> Required work: Copy out the lines from the one containing "Collapse the LEAF_1 fold arrow on line 9" to the one containing "pos(45,149)", inclusive, and nothing else.

> The input:
■ ■ ■ ■

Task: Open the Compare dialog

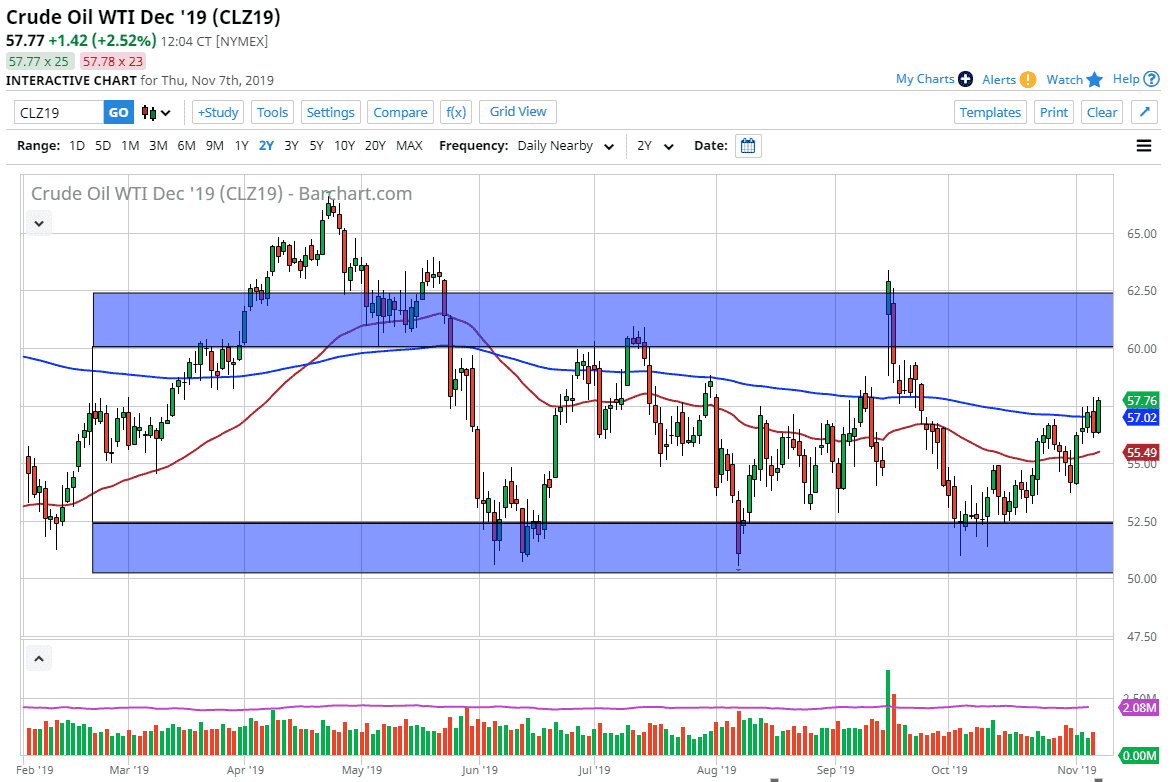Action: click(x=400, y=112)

■ ■ ■ ■

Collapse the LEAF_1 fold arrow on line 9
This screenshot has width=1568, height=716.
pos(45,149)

■ ■ ■ ■

> Answer to the problem:
Collapse the LEAF_1 fold arrow on line 9
This screenshot has width=1568, height=716.
pos(45,149)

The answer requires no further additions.